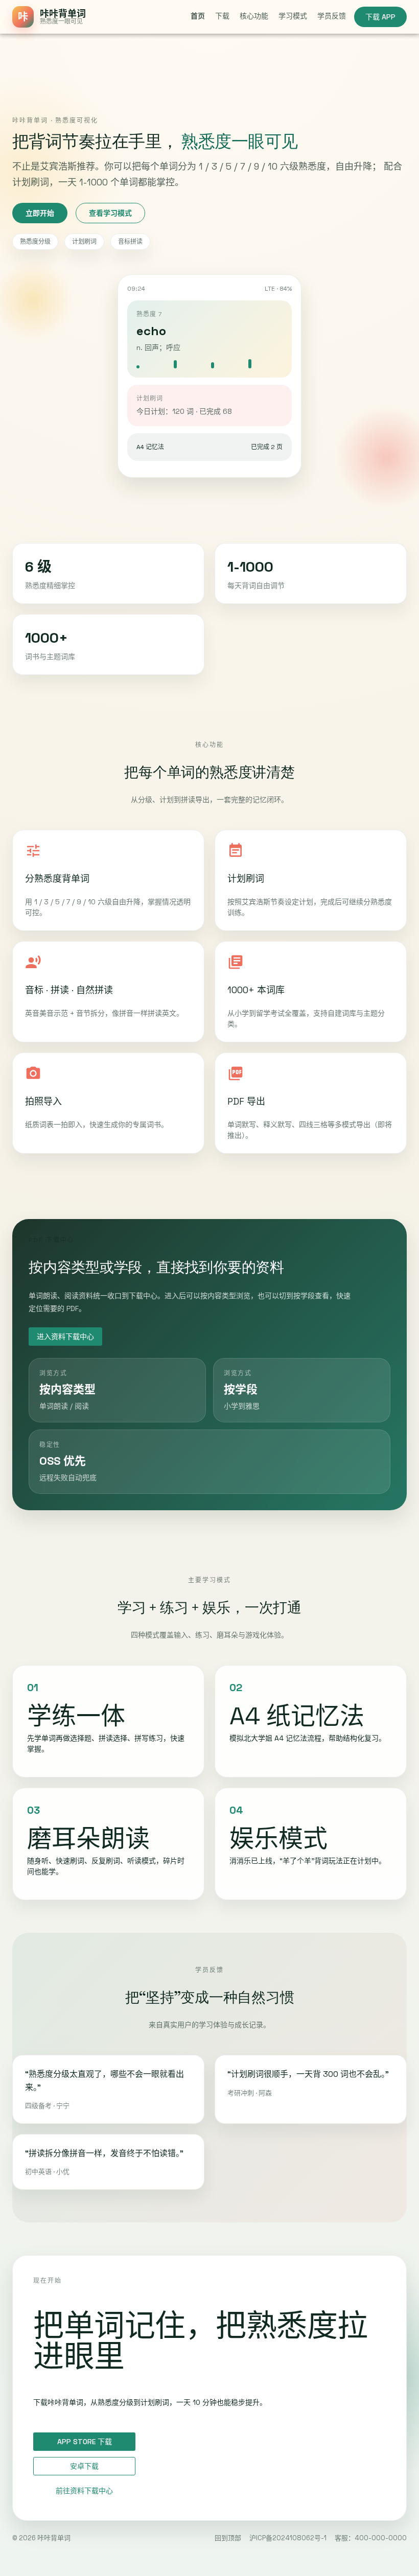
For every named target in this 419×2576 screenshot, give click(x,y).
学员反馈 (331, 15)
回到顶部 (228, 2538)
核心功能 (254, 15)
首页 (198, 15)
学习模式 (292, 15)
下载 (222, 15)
========
(What you have to do): Could the listing above be printed again in full, with every picture omitted?

(Task output):
For every named target in this 419×2576 screenshot, give click(x,y).
学员反馈 (331, 15)
回到顶部 (228, 2538)
核心功能 (254, 15)
首页 (198, 15)
学习模式 (292, 15)
下载 (222, 15)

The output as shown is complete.